TASK ITEM:
Each record needs to be transcribed word for word, though without its pictures.
[DATA EXTRACT Boundary: Start]
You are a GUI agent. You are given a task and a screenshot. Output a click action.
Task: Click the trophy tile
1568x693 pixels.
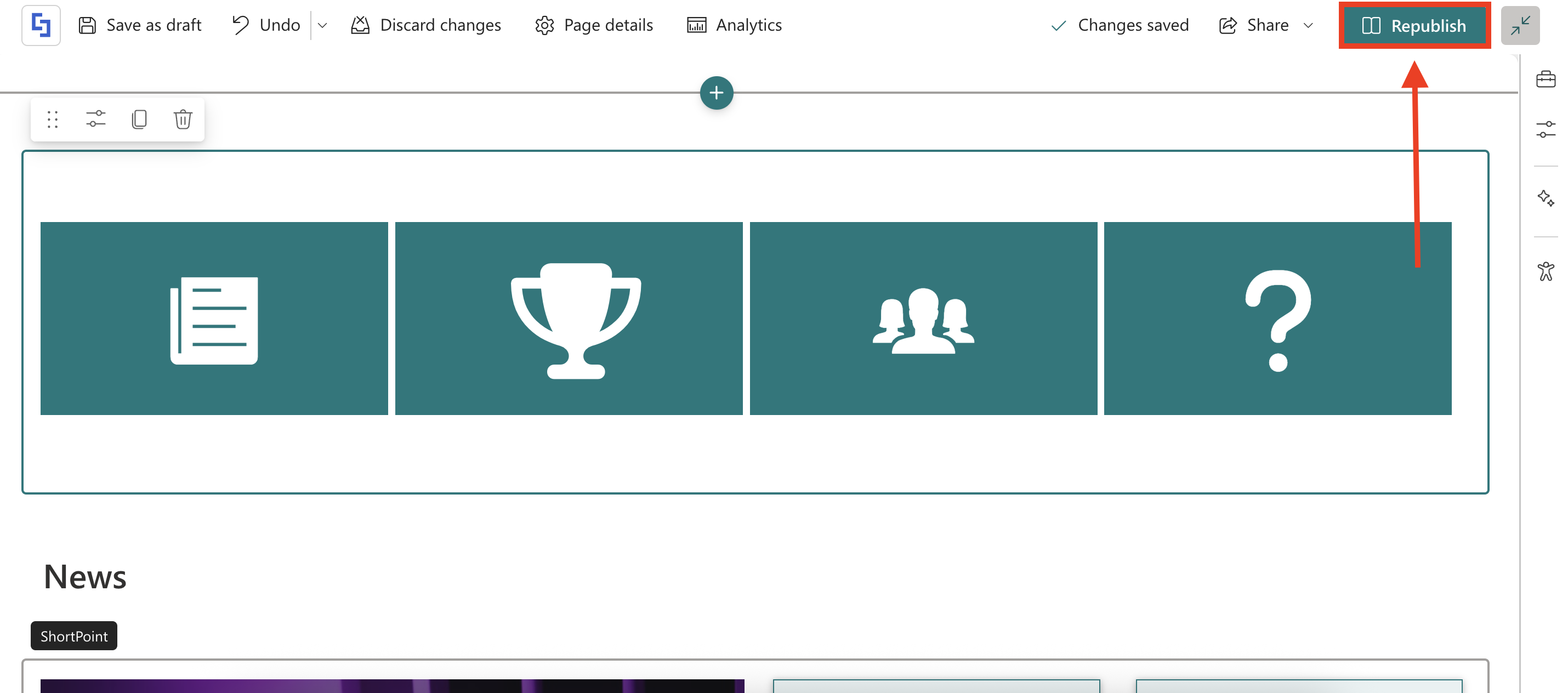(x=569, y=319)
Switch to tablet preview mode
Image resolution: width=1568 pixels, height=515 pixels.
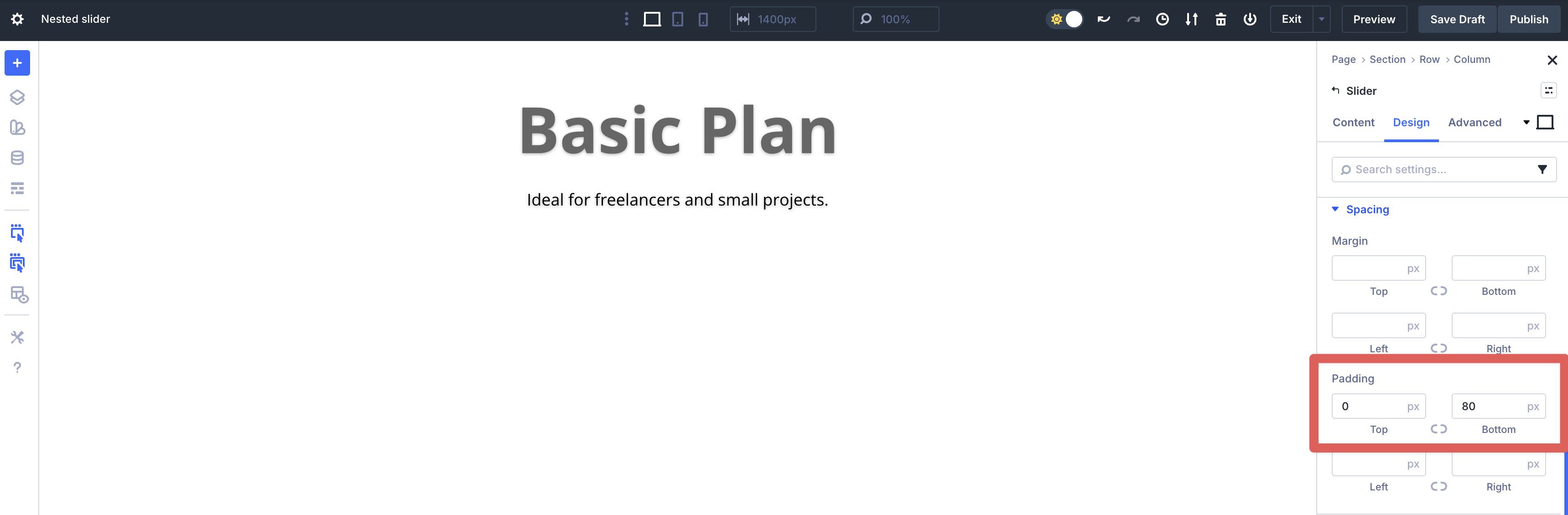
[DATA EXTRACT Boundary: End]
EXPECTED ANSWER:
You are a GUI agent. You are given a task and a screenshot. Output a click action.
Task: Click the trophy tile
1568x693 pixels.
(x=569, y=319)
Switch to tablet preview mode
Image resolution: width=1568 pixels, height=515 pixels.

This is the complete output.